In Examples 3 and 4 in Chapter 14, we saw that the lengths of two bones in fossils of the extinct beast archaeopteryx closely follow a straight-line pattern. Figure 15.1 plots the lengths for the five available fossils. The regression line on the plot gives a quick summary of the overall pattern.

image
Figure 15.1: Figure 15.1 Using a straight-line pattern for prediction, Example 1. The data are the lengths of two bones in five fossils of the extinct beast archaeopteryx.

341

Another archaeopteryx fossil is incomplete. Its femur is 50 centimeters long, but the humerus is missing. Can we predict how long the humerus is? The straight-line pattern connecting humerus length to femur length is so strong that we feel quite safe in using femur length to predict humerus length. Figure 15.1 shows how: starting at the femur length (50 cm), go up to the line, then over to the humerus length axis. We predict a length of about 56 cm. This is the length the humerus would have if this fossil’s point lay exactly on the line. All the other points are close to the line, so we think the missing point would also be close to the line. That is, we think this prediction will be quite accurate.

eg15-02

EXAMPLE 2 Presidential elections, the Reagan years

Republican Ronald Reagan was elected president twice, in 1980 and in 1984. His economic policy of tax cuts to stimulate the economy, eventually leading to increases in tax revenue, was still advocated by some Republican presidential candidates in 2015. Figure 15.2 plots the percentage of voters in each state who voted for Reagan’s Democratic opponents: Jimmy Carter in 1980 and Walter Mondale in 1984. The plot shows a positive straight-line relationship. We expect this because some states tend to vote Democratic and others tend to vote Republican. There is one outlier: Georgia, President Carter’s home state, voted 56% for the Democrat Carter in 1980 but only 40% Democratic in 1984.

image
Figure 15.2: Figure 15.2 A weaker straight-line pattern, Example 2. The data are the percentage in each state who voted Democratic in the two Reagan presidential elections.

342

We could use the regression line drawn in Figure 15.2 to predict a state’s 1984 vote from its 1980 vote.

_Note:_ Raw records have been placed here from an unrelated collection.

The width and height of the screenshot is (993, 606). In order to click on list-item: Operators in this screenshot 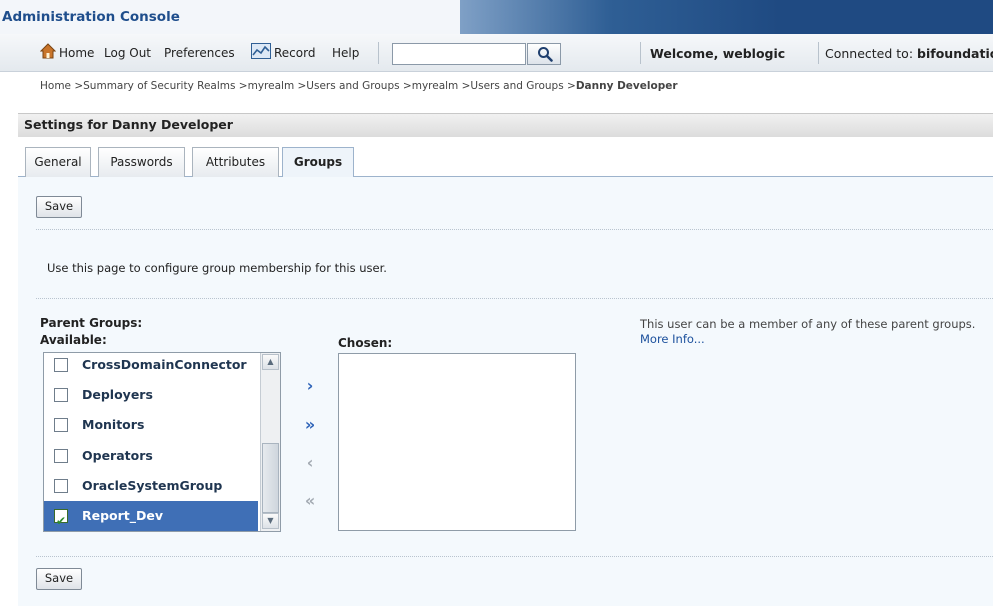, I will do `click(151, 456)`.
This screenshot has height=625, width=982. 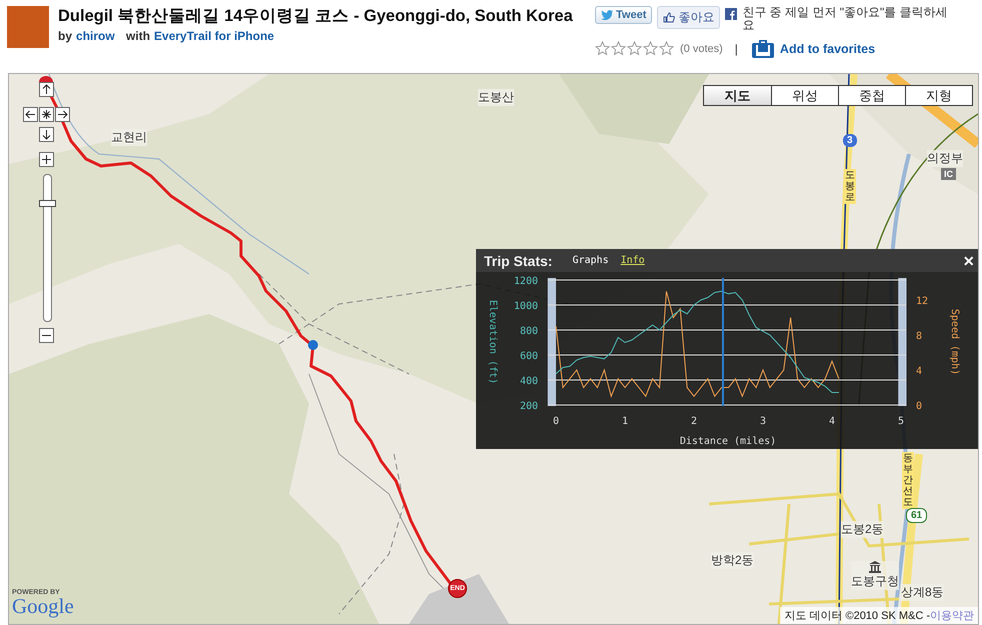 What do you see at coordinates (732, 560) in the screenshot?
I see `place-label: 방학2동` at bounding box center [732, 560].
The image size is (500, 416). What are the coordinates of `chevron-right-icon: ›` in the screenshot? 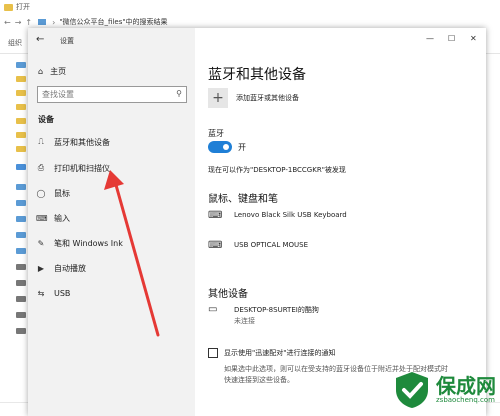 It's located at (54, 22).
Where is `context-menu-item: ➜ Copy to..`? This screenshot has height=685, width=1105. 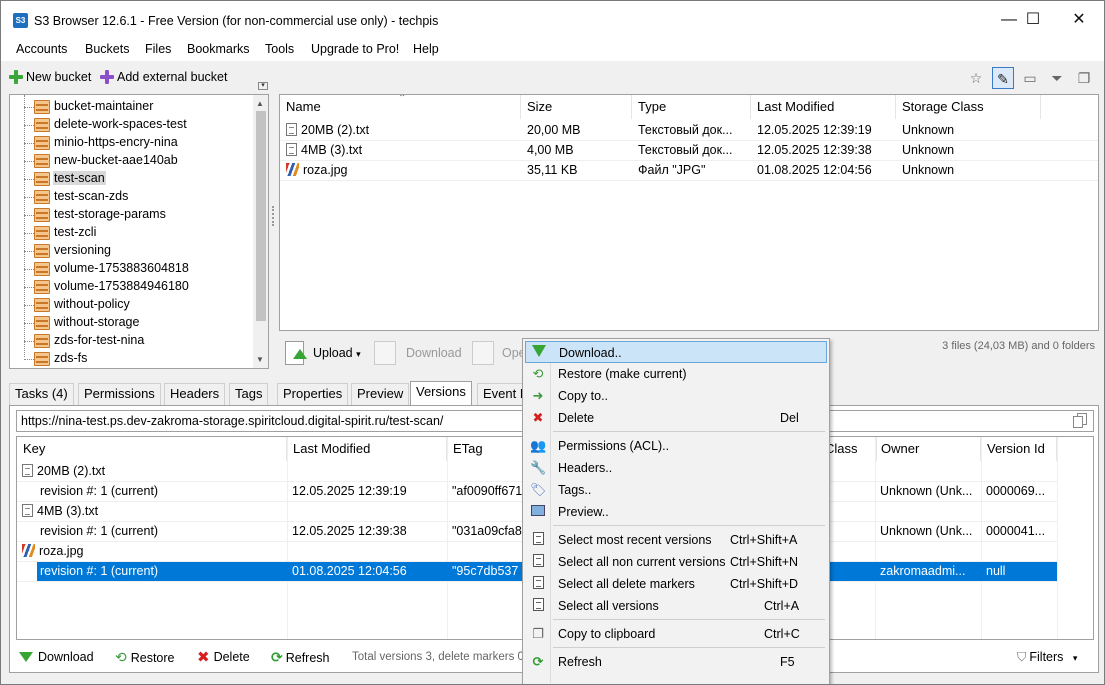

The points in this figure are more widely scattered about the line than are the points in the fossil bone plot in Figure 15.1. The correlations, which measure the strength of the straight-line relationships, are r = 0.994 for Figure 15.1 and r = 0.704 for Figure 15.2. The scatter of the points makes it clear that predictions of voting will be generally less accurate than predictions of bone length.